The most frequent adverse effects of metformin treatment are abdominal pain, nausea and diarrhoea, which have been reported by up to 50% of patients during the first few weeks of treatment. This side effect profile may make metformin difficult to tolerate for people who are taking protease inhibitor-containing regimens. However, diarrhoea and gastrointestinal problems are less frequent if metformin is taken with food.

Metformin may also increase the risk of lactic acidosis in people taking nucleoside analogue reverse transcriptase inhibitors (NRTIs). It is important that gastrointestinal symptoms of lactic acidosis are not dismissed as known side effects of metformin.

The third class of drugs is the thiazolidinediones, often referred to as glitazones. These drugs increase insulin-stimulated uptake of glucose by muscle cells, but may have other modes of action that are still unclear. This class includes rosiglitazone (Avandia) and pioglitazone (Actos), and has shown equivalent effects to metformin and the sulphonylureas in the control of insulin. In addition, the drugs have also been shown to improve HDL cholesterol levels and reduce triglyceride levels, reduce blood pressure and clotting, but no long-term studies have yet reported on their impact on the risk of cardiovascular disease.

Glitazones are also associated with weight gain, but this effect may not be entirely unwelcome in people with lipodystrophy, because glitazones have been shown to reduce visceral fat deposits and increase levels of subcutaneous fat. However, there is conflicting evidence about this effect on fat distribution in HIV-related lipodystrophy. Two randomised studies in people with varying glucose levels and HAART-associated lipoatrophy showed no improvement in subcutaneous fat levels or weight.^{2 3} However, another randomised study of HIV-positive patients with drug-induced insulin resistance found that subcutaneous fat increased over three months in the patients treated with rosiglitazone compared with negligible change in people on placebo, coupled with improvements in insulin resistance.⁴ The reason for these different findings is not understood. It is possible that subcutaneous fat may not increase if underlying adipose cells have been lost. Alternatively, peripheral fat gain may only be expected when there is an minimum level of insulin and glucose disturbance to correct.

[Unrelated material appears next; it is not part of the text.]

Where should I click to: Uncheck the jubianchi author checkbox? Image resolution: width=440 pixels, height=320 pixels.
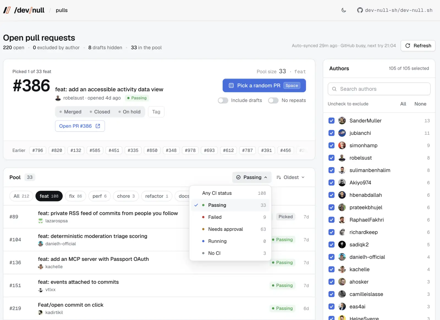(x=332, y=133)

A concern with the use of rosiglitazone in HIV patients is the finding that it boosts blood levels of triglycerides and cholesterol.^{2 4} Elevated lipids are a known risk factor for heart disease and stroke, but the specific long-term consequences of glitazone treatment in the HIV-infected patients who are taking antiretroviral are unknown. There has also been a report of the development of lipomas, small, benign tumours of fat cells, in an HIV-positive man taking the drug.⁵

See Lipodystrophy in Side-effects for further information on use of this class of drugs in the treatment of lipodystrophy.

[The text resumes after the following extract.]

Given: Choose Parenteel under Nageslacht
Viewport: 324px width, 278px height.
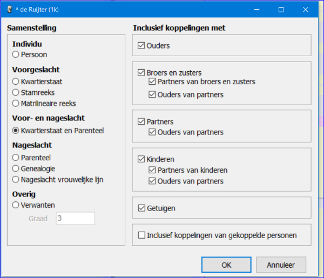Looking at the screenshot, I should [x=16, y=157].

Therapy may also include the use of insulin in the form of an injection, or a combination of oral agents to achieve control of glucose levels. For example, metformin is available as a co-formulation with glyburide and may be suitable for use in cases where people are unwilling to inject insulin each day. Insulin therapy is usually reserved for severe cases of type II diabetes, although some experts believe that if it could be used earlier, remission of type II diabetes might be achieved more frequently.